◆ DATA FOR THIS EXERCISE
=== Section Start ===
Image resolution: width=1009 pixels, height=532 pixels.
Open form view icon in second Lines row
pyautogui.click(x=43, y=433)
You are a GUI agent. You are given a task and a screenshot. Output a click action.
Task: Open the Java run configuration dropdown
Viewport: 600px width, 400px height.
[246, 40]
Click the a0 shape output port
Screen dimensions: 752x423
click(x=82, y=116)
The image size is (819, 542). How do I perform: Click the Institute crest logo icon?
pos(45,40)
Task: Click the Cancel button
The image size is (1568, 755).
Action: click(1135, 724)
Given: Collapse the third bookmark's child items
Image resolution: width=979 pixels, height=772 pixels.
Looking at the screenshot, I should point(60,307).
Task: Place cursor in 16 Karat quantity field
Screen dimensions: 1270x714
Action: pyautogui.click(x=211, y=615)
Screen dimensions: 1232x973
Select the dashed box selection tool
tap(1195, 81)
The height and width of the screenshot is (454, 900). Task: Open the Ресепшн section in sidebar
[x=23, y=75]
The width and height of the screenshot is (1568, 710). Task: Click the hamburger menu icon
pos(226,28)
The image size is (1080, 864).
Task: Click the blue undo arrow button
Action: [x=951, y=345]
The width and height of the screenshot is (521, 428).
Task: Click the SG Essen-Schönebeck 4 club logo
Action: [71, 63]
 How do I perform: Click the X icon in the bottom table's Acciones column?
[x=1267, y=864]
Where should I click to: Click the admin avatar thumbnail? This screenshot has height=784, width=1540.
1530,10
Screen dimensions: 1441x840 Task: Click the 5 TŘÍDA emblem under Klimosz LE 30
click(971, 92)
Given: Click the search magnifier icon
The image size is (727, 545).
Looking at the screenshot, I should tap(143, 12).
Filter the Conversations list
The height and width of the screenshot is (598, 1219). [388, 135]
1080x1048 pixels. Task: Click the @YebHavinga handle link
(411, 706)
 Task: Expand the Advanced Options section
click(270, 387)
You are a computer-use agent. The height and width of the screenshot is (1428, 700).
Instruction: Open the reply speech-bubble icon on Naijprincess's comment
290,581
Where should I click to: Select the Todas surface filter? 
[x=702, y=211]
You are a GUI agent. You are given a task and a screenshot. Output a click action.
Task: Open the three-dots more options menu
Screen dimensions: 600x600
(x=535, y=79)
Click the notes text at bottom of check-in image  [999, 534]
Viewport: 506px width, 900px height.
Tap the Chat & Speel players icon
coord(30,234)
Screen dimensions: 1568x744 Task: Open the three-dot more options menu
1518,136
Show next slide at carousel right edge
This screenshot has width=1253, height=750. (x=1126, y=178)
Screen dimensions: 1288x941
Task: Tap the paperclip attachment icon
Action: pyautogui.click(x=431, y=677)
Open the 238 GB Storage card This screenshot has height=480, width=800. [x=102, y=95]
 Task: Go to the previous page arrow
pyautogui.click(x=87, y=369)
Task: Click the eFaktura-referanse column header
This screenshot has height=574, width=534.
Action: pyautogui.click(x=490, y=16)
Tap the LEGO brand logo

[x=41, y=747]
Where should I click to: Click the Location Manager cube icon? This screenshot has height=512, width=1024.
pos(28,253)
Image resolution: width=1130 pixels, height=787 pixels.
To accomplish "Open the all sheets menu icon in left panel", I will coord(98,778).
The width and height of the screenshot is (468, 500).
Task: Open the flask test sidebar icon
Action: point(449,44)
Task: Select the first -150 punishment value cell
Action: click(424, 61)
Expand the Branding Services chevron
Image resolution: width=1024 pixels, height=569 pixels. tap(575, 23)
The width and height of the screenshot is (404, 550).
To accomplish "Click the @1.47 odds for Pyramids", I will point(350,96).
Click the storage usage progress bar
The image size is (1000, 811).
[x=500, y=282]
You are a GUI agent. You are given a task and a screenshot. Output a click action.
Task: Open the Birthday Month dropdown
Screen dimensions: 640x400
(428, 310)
=== Section End ===
◆ TASK INSTRUCTIONS
Output exactly, and only, the lines running from the one that contains "Task: Open the Birthday Month dropdown" through the last line of the entries above.

◆ SOLUTION TO THE EXERCISE
Task: Open the Birthday Month dropdown
Screen dimensions: 640x400
(428, 310)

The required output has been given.